DESCRIPTION OF THE TASK → Whenever a line of the records below contains the word "header", copy that line.

Saved entries
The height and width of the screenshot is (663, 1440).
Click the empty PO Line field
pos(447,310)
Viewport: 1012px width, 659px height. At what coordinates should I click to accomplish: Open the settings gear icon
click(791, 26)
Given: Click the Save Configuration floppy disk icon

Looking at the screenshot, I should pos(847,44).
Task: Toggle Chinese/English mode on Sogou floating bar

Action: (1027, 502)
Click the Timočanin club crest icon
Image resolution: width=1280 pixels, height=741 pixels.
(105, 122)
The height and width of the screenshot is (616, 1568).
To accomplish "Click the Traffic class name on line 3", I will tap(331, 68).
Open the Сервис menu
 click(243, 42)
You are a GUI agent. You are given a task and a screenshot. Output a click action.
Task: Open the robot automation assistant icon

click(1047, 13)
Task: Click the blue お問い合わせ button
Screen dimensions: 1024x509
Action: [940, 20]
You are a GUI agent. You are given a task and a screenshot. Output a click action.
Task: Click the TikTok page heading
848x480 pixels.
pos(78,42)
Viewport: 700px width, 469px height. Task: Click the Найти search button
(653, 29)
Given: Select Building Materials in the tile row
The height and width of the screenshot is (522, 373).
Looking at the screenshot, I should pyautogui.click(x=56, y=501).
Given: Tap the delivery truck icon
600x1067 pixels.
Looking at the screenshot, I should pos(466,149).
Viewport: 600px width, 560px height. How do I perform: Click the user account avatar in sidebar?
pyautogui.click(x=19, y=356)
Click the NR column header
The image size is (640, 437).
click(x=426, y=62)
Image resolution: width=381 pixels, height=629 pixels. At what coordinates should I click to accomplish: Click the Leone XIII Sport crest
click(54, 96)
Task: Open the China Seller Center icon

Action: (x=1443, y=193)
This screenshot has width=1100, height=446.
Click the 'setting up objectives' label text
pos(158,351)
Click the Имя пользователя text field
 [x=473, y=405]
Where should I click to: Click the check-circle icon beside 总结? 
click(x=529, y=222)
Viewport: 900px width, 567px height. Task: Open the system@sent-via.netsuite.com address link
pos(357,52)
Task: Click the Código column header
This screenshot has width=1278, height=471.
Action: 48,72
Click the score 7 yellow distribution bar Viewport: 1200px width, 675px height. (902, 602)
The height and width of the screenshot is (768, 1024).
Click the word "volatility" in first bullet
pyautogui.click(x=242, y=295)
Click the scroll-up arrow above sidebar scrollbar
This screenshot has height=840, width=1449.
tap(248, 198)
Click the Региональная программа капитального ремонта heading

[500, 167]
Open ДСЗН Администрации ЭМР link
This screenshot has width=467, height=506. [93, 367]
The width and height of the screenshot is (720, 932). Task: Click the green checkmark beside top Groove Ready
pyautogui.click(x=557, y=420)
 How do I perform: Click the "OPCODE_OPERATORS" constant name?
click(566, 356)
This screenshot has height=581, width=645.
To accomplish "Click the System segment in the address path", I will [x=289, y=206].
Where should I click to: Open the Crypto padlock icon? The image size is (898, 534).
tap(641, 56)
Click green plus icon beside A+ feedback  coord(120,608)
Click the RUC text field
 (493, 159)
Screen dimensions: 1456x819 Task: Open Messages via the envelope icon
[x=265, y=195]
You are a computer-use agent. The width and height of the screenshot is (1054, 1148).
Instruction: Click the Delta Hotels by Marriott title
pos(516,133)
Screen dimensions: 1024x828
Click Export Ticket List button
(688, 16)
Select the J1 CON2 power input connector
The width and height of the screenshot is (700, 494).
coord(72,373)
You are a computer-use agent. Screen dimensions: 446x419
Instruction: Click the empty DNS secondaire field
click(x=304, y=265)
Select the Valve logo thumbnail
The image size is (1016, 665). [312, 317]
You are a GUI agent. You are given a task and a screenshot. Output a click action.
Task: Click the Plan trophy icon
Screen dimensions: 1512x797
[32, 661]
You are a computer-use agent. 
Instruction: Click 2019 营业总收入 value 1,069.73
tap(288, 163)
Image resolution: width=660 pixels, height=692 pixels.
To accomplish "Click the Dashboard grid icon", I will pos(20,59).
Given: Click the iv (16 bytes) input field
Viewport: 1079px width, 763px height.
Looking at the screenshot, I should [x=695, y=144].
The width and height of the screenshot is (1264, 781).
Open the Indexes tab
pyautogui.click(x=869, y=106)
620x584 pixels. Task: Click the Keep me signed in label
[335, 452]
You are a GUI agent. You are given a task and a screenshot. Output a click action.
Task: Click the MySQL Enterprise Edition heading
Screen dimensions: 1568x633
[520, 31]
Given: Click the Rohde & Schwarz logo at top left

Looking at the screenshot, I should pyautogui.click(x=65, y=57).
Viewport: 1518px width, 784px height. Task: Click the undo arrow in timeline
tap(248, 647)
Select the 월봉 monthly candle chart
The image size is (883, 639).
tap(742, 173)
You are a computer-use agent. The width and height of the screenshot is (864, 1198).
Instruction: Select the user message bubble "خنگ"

OUTPUT OF THE EXERCISE →
Click the NR column header
Task: Click the Código column header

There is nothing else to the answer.